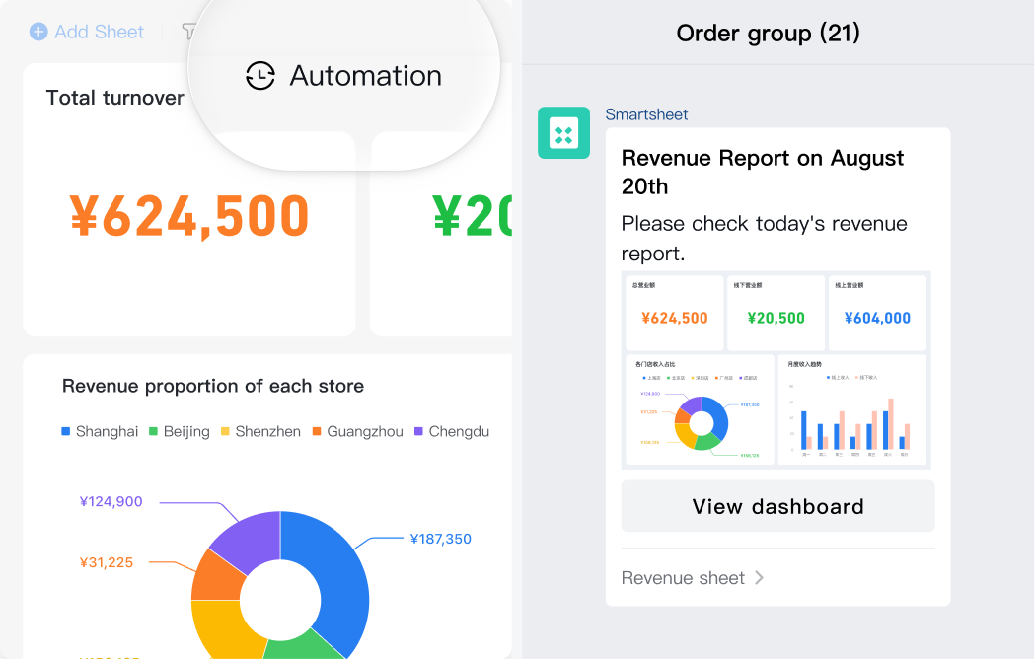The image size is (1035, 659).
Task: Open the Smartsheet app avatar icon
Action: click(x=563, y=133)
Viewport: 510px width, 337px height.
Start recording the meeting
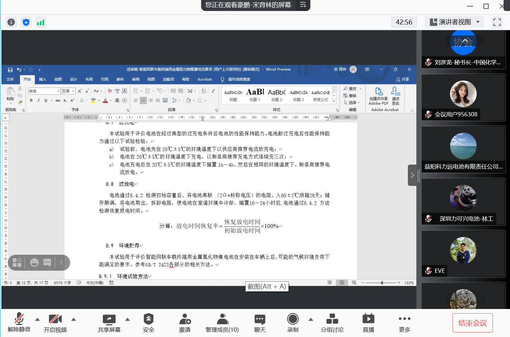(293, 322)
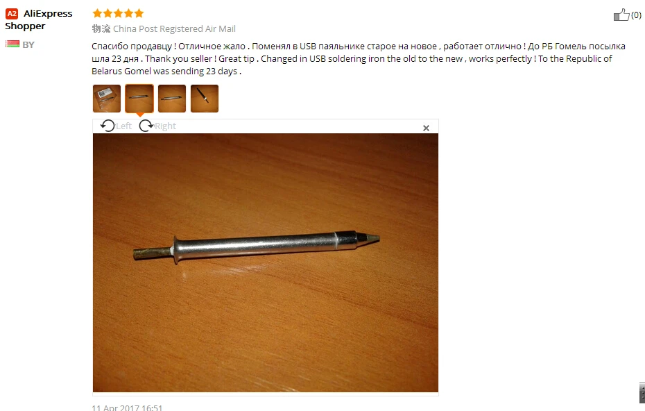Click the fifth star in the rating
Viewport: 645px width, 411px height.
[x=139, y=14]
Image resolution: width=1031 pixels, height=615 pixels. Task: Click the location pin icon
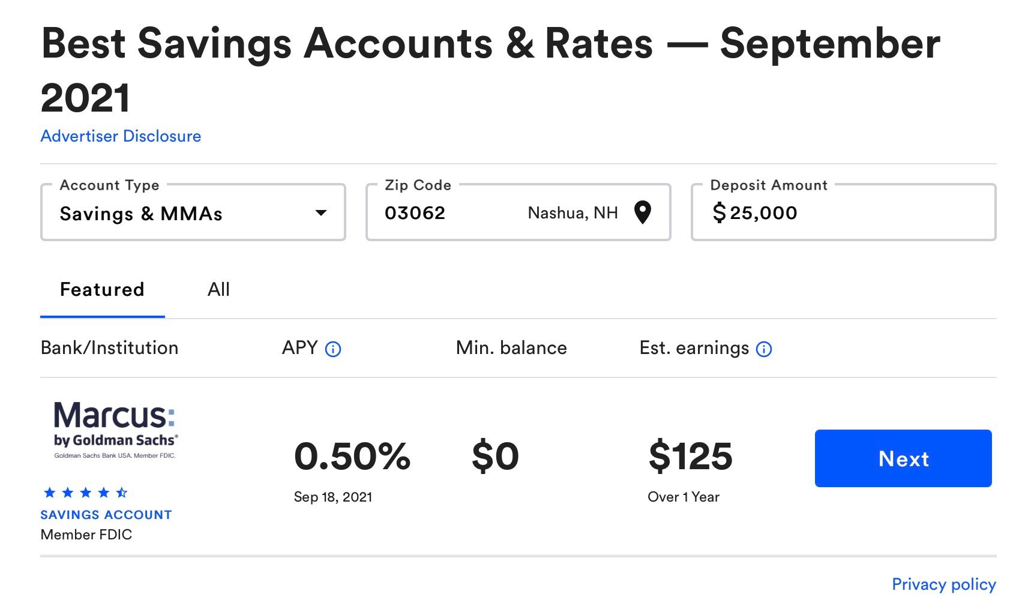click(x=643, y=212)
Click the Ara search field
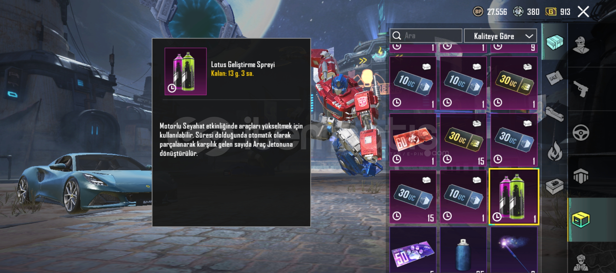Viewport: 616px width, 273px height. (x=426, y=36)
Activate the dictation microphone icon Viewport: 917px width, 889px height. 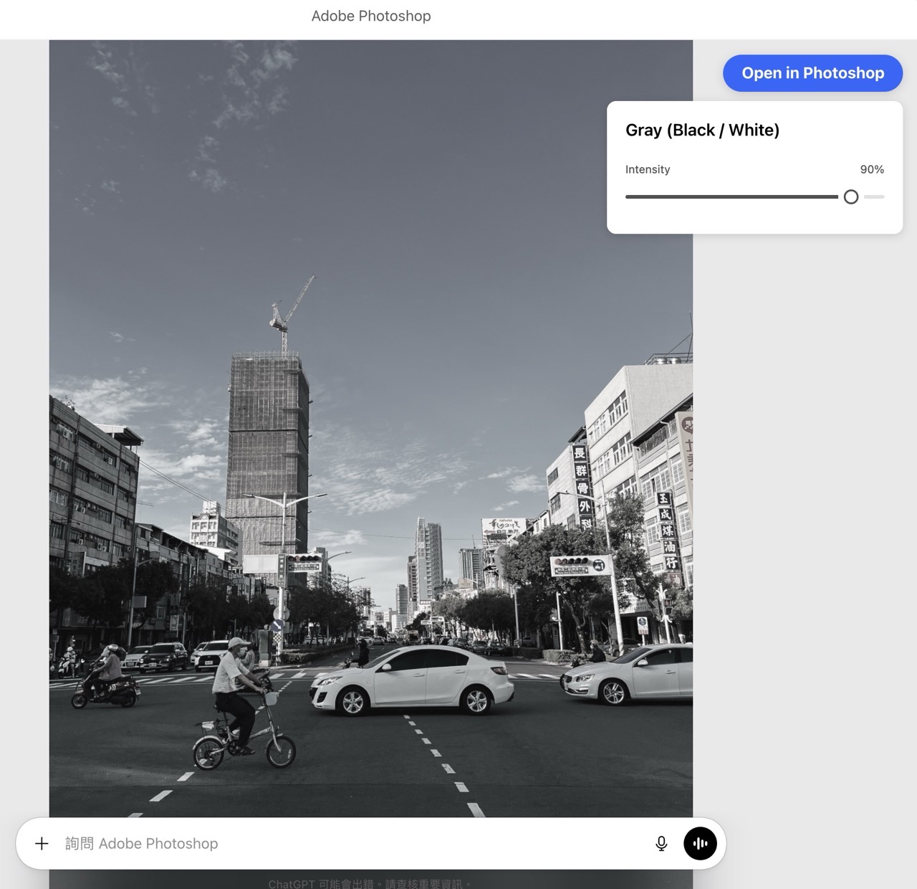[x=661, y=844]
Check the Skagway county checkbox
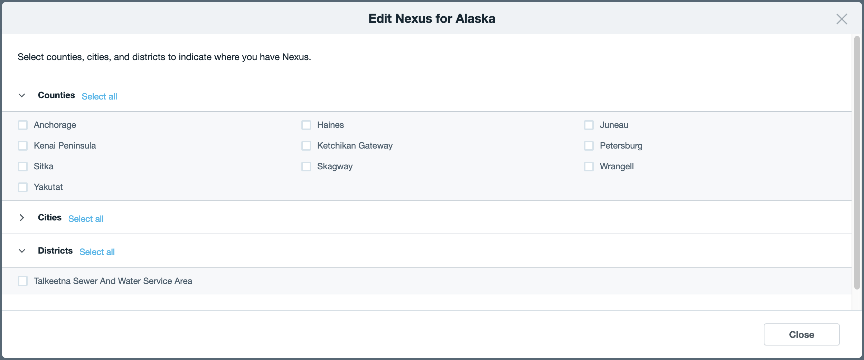Screen dimensions: 864x360 pyautogui.click(x=306, y=167)
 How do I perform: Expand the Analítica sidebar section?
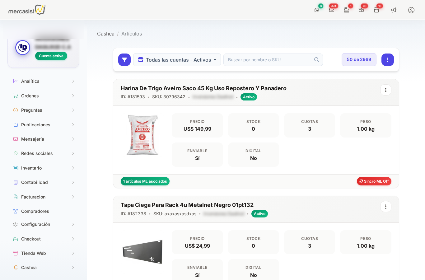44,81
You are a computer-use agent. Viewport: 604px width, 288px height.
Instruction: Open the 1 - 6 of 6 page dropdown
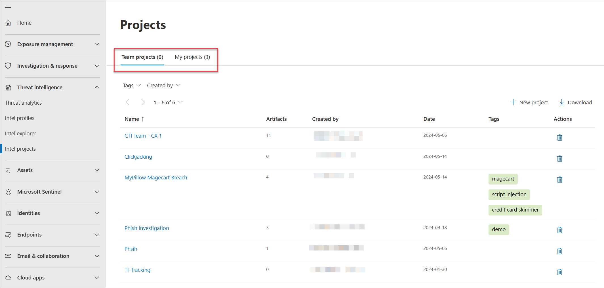tap(168, 102)
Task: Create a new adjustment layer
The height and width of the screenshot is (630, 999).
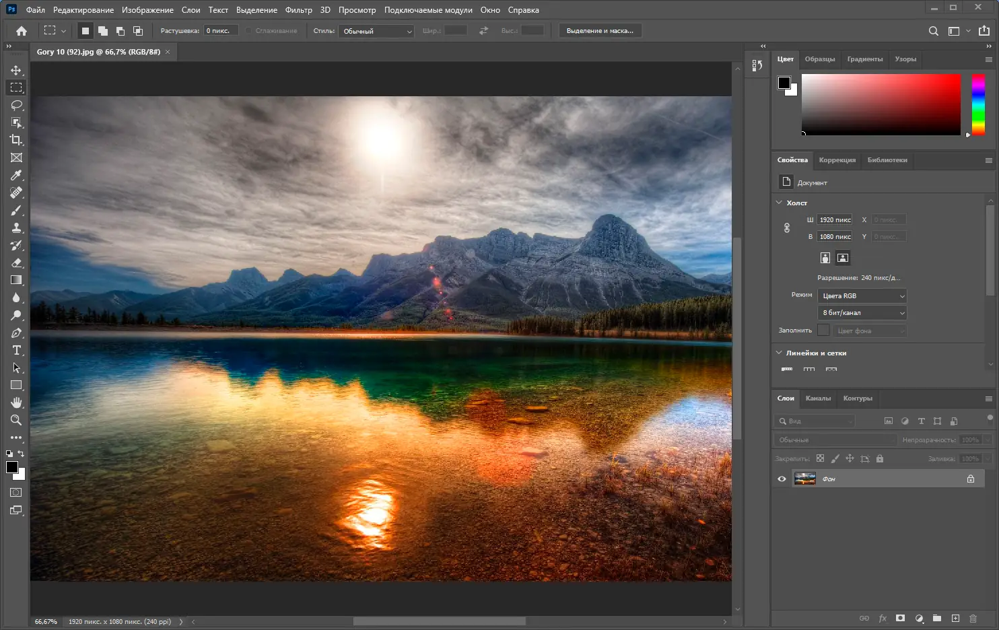Action: click(919, 618)
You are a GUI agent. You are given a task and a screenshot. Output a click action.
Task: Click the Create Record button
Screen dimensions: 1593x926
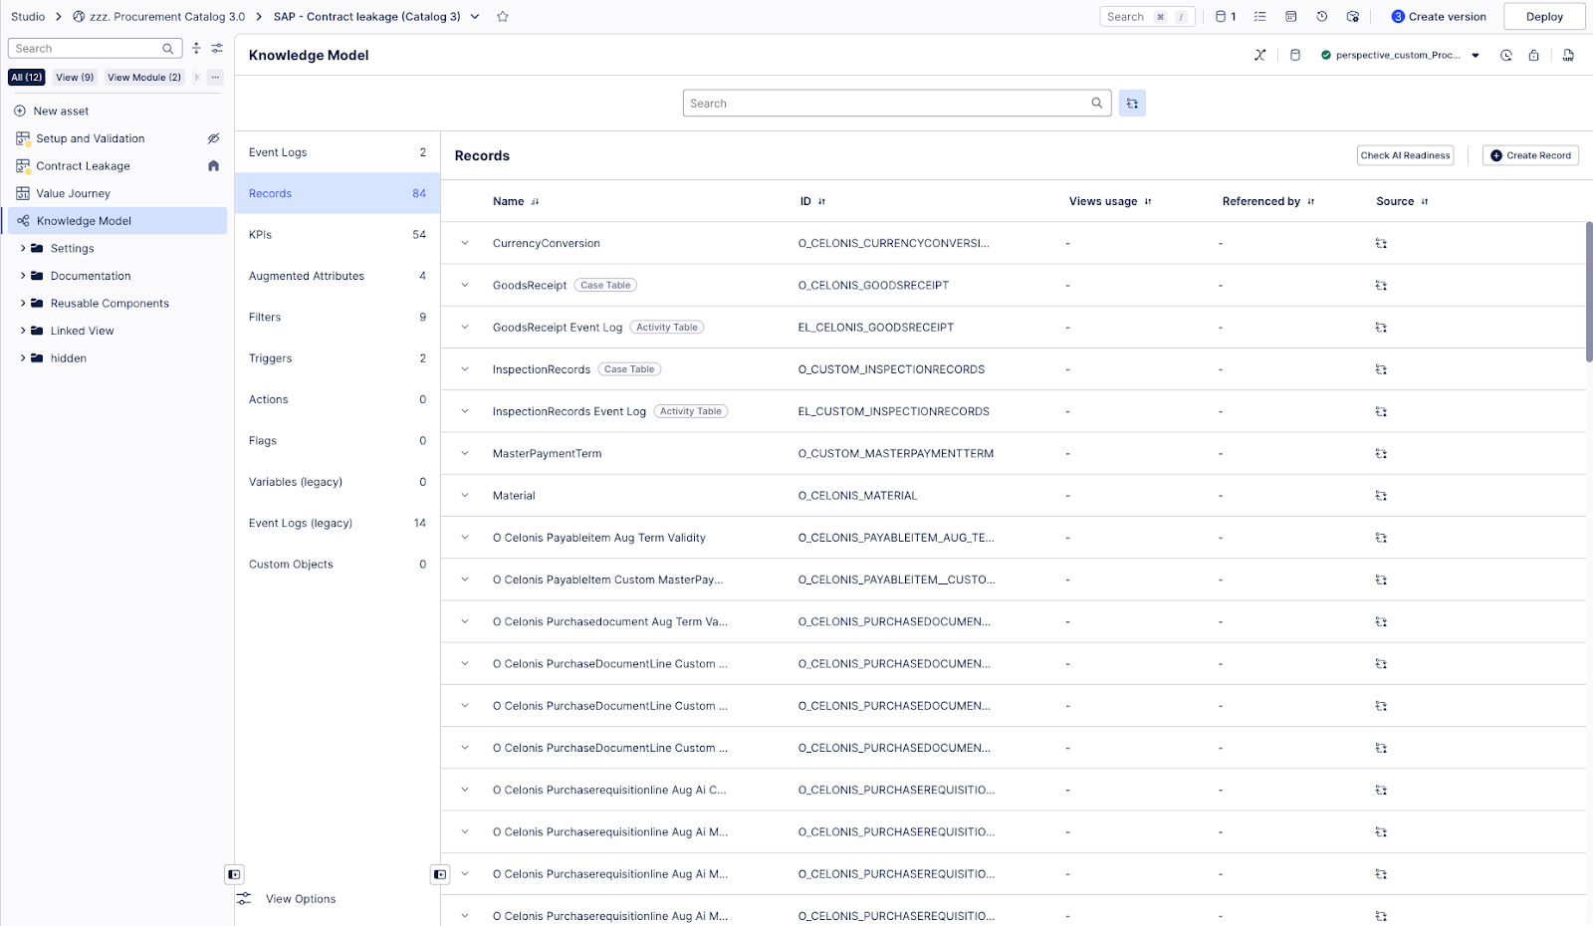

Your goal: When the string "agent" occurs in a line of the material, that line belongs in the answer.

Output below:
You are a computer-use agent. Viewport: 604px width, 288px height.
You are a GUI agent. You are given a task and a screenshot. Output a click action.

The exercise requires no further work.